PLEASE DON’T MAKE THE SAME MISTAKE I DID! There are a LOT of theories out there about shin pain. Some will tell you to run through it, some will say two weeks off with ice, elevate, ibuprofen, wrap it, icy/hot, stretch it … bottom line is: don’t be stubborn. If after you try all of that and it still hurts … go to the doctor. If you have decent insurance it should just be a normal co-pay, they take a few pictures of your bones and you lay out a plan of action.
So, for the next several weeks, this is going to be a cross training blog! I have to face the fact that cross training is going to be a big part of my life. I am a HORRIBLE swimmer. But, that is something I will definitely be working on and I hope to bring you along for the ride. Maybe my adventure into other sports will awaken a new passion. I have been wanting to train for a triathlon and I can’t do that if I can’t learn to swim and bike better than I do now.
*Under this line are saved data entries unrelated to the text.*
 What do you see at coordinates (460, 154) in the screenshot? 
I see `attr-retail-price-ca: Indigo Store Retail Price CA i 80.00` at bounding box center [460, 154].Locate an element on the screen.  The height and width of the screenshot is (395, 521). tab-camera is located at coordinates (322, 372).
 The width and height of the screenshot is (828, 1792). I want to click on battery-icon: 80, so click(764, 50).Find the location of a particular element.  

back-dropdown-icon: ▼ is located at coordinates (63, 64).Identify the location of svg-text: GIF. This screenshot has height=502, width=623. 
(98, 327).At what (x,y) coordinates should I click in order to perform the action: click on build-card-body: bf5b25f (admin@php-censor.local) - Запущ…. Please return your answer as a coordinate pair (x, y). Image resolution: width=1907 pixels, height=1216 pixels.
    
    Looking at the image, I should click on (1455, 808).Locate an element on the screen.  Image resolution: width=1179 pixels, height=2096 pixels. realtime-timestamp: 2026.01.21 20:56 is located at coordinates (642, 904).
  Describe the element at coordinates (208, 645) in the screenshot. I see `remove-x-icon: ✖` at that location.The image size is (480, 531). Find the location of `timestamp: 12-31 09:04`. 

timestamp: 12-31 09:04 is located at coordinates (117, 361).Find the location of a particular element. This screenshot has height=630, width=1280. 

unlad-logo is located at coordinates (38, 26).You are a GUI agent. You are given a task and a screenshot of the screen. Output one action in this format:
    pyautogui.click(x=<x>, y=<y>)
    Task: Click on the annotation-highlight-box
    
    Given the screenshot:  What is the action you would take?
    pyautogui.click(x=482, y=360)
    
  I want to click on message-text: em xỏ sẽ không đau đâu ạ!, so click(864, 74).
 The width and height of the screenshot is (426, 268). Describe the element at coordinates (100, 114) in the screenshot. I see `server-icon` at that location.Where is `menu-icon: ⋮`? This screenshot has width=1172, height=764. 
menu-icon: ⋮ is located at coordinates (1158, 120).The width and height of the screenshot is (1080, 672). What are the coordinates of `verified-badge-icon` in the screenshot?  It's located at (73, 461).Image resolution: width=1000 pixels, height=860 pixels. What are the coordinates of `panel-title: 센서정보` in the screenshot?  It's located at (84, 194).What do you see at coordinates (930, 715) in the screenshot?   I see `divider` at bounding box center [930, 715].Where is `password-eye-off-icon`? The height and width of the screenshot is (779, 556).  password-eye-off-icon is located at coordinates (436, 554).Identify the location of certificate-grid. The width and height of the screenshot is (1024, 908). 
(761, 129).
My first swim was on Friday. Twenty minutes in the pool, thirteen of which I felt like I was drowning. I get very tired, very quickly. Partly because I am out of shape and partly because I know I am horribly inefficient in the water. See, as a runner, I only have to focus on one motion at a time. Swimming is like rubbing your belly and patting your head. You have to focus on the arms and the legs at the same time. I am assuming that eventually at least one of those things comes naturally enough that I won’t have to constantly remind myself to keep kicking or to shark fin my elbow or to cup my hands or to roll or to … breathe. And preferably not choke on pool water while doing it. I swallowed a lot of water that day. Which is vile. But alas, I will soldier on because one thing is for sure: if I was stubborn enough to ignore stress fractures for a year, I am stubborn enough to learn to swim.